Three of the hyena, sometimes joined by a fourth had a piece of a kill about 100 yards below them, and were busily taking hunks out of it. One of the jackals tried several times to get a few bites, but was chased off by one of the hyenas each time. It was only as we climbed the rise behind the lions that we were able to see there were a number of hyena congregated in a depression below the ground level a bit farther away from the lions. We surmised that they were devouring what was left of a carcass that the lions had brought down and had sated themselves with last night. There was a hyena that we had first noticed on our left as we were driving toward the area where we first saw the lions. He (or she) crossed our path between where we first stopped and where the lions slept and headed for the depression, but eventually stopped, watched what was going on for awhile, and after the appearance of a couple of other hyenas, decided that discretion was the better part of valor and came back across the road where he watched what was going on. We only really understood his actions after we spotted the hyena group as we drove above it. One of Gwen’s favorite aspects of the day was hearing the hyenas “talking” to each other during this episode.

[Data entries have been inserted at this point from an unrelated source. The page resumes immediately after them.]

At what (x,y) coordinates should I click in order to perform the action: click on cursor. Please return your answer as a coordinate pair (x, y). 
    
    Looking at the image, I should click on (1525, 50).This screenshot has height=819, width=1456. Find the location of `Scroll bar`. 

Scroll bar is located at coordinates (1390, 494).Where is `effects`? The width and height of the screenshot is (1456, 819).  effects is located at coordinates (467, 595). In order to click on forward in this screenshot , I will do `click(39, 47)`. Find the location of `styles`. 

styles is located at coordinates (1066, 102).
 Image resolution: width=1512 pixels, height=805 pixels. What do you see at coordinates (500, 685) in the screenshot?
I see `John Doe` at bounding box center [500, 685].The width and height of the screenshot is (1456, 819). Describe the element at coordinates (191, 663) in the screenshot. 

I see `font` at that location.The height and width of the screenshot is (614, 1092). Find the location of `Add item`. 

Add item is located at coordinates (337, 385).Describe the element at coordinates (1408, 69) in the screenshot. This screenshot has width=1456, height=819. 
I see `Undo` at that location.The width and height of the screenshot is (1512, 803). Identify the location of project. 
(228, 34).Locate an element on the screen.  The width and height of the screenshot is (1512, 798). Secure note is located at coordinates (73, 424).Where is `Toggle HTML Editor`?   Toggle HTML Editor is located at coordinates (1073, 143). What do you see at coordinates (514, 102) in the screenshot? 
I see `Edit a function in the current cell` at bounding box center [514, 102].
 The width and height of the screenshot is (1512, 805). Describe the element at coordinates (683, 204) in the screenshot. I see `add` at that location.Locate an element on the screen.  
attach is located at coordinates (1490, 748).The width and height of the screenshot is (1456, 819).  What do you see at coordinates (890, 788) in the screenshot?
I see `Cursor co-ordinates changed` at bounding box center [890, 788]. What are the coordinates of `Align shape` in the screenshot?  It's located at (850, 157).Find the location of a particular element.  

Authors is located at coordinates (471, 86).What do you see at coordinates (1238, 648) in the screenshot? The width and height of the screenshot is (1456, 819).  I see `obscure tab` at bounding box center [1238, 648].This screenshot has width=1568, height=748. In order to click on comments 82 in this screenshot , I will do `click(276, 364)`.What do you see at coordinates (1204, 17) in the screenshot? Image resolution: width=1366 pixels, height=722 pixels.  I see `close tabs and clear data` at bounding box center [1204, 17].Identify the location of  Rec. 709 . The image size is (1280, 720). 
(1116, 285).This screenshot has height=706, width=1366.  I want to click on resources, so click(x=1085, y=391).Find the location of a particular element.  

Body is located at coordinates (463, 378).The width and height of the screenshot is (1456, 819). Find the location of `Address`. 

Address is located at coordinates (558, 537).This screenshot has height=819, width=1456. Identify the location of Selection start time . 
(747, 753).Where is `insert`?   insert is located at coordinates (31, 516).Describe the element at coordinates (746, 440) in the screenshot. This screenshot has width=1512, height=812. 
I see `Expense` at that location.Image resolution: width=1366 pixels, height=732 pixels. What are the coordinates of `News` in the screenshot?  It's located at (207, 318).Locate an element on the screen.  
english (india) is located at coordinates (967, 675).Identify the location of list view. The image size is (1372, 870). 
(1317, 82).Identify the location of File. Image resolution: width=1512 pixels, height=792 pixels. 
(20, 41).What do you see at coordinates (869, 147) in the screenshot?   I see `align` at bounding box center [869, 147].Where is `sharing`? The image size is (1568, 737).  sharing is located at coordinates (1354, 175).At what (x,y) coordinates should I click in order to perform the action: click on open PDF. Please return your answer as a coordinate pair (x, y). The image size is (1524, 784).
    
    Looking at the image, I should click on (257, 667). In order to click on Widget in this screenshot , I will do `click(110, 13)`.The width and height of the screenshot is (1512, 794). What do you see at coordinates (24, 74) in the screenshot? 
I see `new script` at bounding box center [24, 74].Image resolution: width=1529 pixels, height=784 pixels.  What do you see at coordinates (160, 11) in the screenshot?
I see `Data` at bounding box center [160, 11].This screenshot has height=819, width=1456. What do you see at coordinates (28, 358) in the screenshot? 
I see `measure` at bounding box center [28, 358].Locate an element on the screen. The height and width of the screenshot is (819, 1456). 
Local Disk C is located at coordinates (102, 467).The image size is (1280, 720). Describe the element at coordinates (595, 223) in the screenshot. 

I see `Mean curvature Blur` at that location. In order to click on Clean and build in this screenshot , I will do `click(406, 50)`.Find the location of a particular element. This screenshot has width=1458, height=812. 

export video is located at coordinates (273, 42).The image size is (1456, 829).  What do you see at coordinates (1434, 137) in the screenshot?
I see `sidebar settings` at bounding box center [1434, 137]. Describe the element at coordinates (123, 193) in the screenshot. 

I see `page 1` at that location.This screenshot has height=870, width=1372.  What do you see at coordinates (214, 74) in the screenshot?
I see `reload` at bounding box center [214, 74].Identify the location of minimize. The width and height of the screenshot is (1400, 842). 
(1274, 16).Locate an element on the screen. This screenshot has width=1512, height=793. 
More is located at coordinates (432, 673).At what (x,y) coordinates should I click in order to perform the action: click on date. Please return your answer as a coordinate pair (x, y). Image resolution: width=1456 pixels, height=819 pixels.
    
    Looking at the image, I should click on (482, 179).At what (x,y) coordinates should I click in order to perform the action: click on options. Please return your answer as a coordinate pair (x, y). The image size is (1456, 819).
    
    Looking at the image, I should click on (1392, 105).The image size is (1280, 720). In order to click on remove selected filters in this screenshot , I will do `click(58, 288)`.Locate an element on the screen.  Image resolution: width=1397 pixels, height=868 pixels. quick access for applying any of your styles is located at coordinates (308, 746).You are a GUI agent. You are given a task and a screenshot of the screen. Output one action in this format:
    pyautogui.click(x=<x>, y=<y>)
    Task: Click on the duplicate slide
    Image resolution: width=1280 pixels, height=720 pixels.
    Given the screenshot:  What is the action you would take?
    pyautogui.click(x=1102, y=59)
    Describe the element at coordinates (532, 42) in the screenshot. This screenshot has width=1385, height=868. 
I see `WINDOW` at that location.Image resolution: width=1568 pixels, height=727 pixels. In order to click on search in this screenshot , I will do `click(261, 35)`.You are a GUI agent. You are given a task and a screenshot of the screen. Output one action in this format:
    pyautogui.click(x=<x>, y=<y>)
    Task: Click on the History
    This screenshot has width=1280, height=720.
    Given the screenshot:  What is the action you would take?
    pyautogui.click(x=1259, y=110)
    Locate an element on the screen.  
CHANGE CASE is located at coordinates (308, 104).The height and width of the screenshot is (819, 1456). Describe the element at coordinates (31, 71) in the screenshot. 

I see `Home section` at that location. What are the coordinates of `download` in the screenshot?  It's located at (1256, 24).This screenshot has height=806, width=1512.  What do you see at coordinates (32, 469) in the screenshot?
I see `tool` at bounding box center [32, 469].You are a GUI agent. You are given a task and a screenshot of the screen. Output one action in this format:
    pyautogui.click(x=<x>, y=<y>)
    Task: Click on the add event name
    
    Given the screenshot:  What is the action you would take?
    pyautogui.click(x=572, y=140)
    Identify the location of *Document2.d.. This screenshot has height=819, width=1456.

We saw quite a variety of wildlife, most of which we had seen before, but I can never get enough of them, especially the birds.
We managed to get very close to some warthogs as we drove along.
One of the more amazing sights were the herds of wildebeest stretching out to the horizon, or coming over the hill toward us at a distance.
The third amazing find were a family group of elephants we passed as we came onto the rise where the road started to climb out of the caldera. This rise is hilly, with a number of trees of various kinds forming a loosely packed forest, enabling easy movement by the elephants as well as shelter from the sun when desired (like it was as it was well after noon by this time). At first, we saw three females and two youngsters (one very young, a second perhaps a juvenile) eating grass and leaves from a tree not too far off the road. As we watched, the five became seven, as there was another youngster behind the tree-eater, and another older juvenile with the first youngster. There were about a dozen zebra on the other side of the vehicle happily munching away at the shorter grass shaded by the trees as well. As we continued on, the road took a turn which took us in front of the elephants, and we discovered the rest of the group, with at least three more adult females, a couple more juveniles and yet another youngster. We watched them continue to eat, and some decided we were too close, so they headed away from us while two or three headed to an area we couldn’t see ahead of us. We eventually moved in that direction, and found a stream where four elephants, including one youngster and at least one juvenile were enjoying playing with the water. The baby was having the most fun, kicking up water with his feet and trunk, while the others were enjoying spraying themselves with the water, and doing their own dance to keep their feet cool. It was delightful to watch, and was a really nice way to end our tour of the area.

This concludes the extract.